My family came into the possession of the farm during my eighth grade year, when my father decided to resign from his previous occupation and invest in the chicken business. On November 21, 2008 my father signed the necessary forms and we became the proud owners of Aguirre Farms. My life was drastically changed. I found myself spending my summer days running conveyor belts, cleaning eggs that were covered in chicken feces, and walking the chicken houses picking up dead chickens.

I hated the work that I was being forced to do. I felt that there was no value I could gain out of working in my family's chicken farm. The work hours were long and of course, chickens don't understand the concept of holidays or vacations; there were no breaks. My life had completely changed and I thought it was for the worse. However, as time passed, I became accustomed to working at the chicken farm, going to school, and participating in my multiple extra-curricular activities, and I realized that my work in the farm had taught me several important things. I finally learned how to manage my time wisely while balancing the many activities in my life.

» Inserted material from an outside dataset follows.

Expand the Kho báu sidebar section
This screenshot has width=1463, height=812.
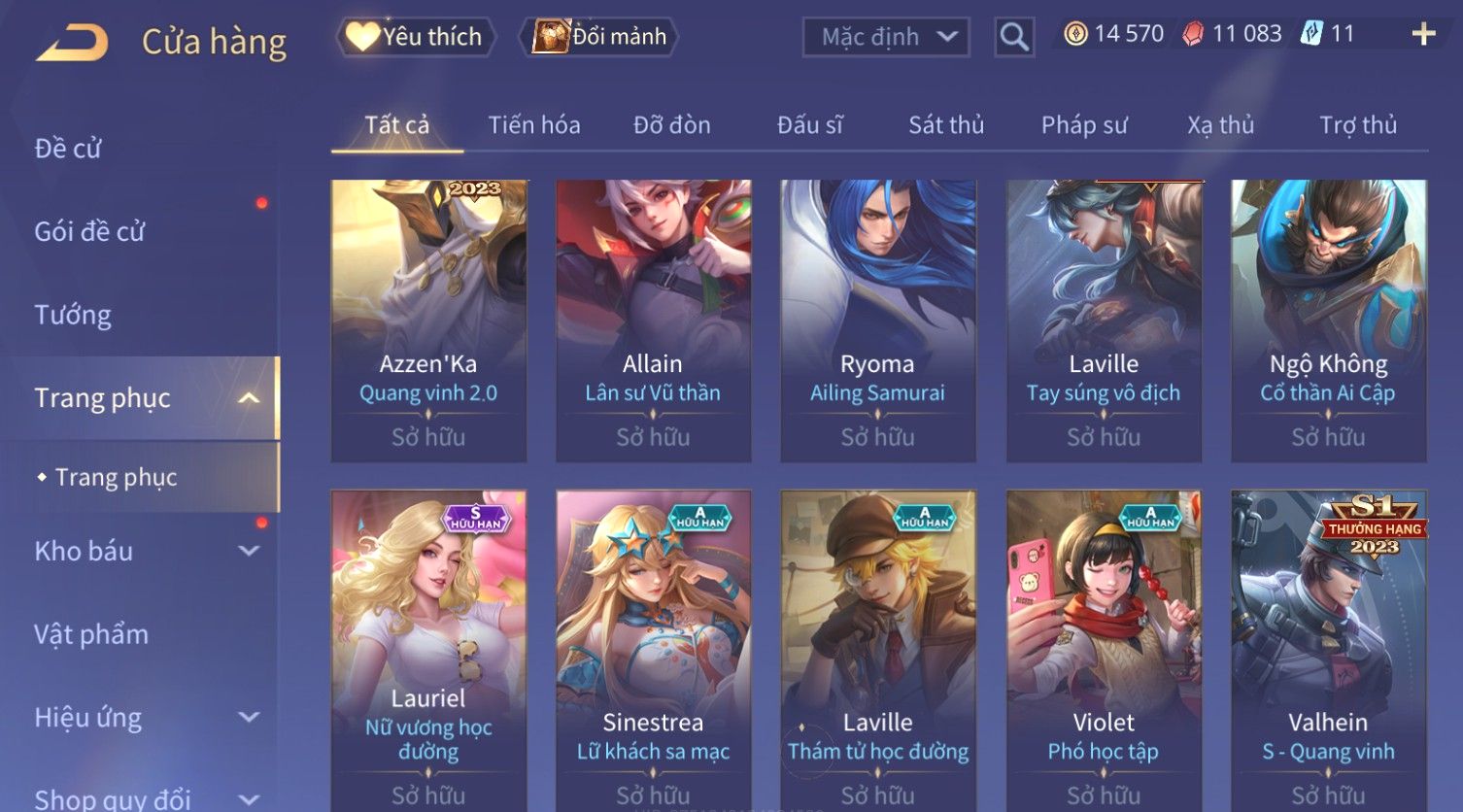coord(249,551)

While working in the chicken houses I learned that complaining about unfavorable situations would do me no good. As President of the my high school FBLA chapter, Student Council member and officer, and Co-Editor of the PHS Wolf-Trail yearbook, I've learned to actively push myself to change whatever it is that I believe should be different. This lesson and its application have made me a better and more capable leader at my school. Working on the chicken farms has also shown me that I am capable of accomplishing anything I set my mind to. Without that mindset, I would have never attempted to apply to the Minority Introduction to Engineering and Science, a rigorous six-week residential program at MIT; a program that I gladly participated in the summer of 2012. I find myself aspiring to achieving great things, knowing that I have the capability to accomplish them.

My family's business taught me several things. I've learned the value of a great work ethic. I've realized that in order to attain what you want, one must sacrifice their time and effort. I have learned how to achieve balance, become a better leader, and I've gained confidence. Embracing these ideas, I look forward to the future and the trials that it will bring because I have ultimately learned that a challenge is, in reality, a lesson in disguise.
Elizabeth_A2013   
Dec 24, 2012
Undergraduate / Chicken Farm & Family Business - Common App/ Significant Experience [5]

Thank you so much for all of your help! I really am truly grateful. Good luck with your college applications and congratulations on your acceptance. :)

Just one last question, what would you suggest as a title? I'm kind of lost on what could be a good title..Thanks again!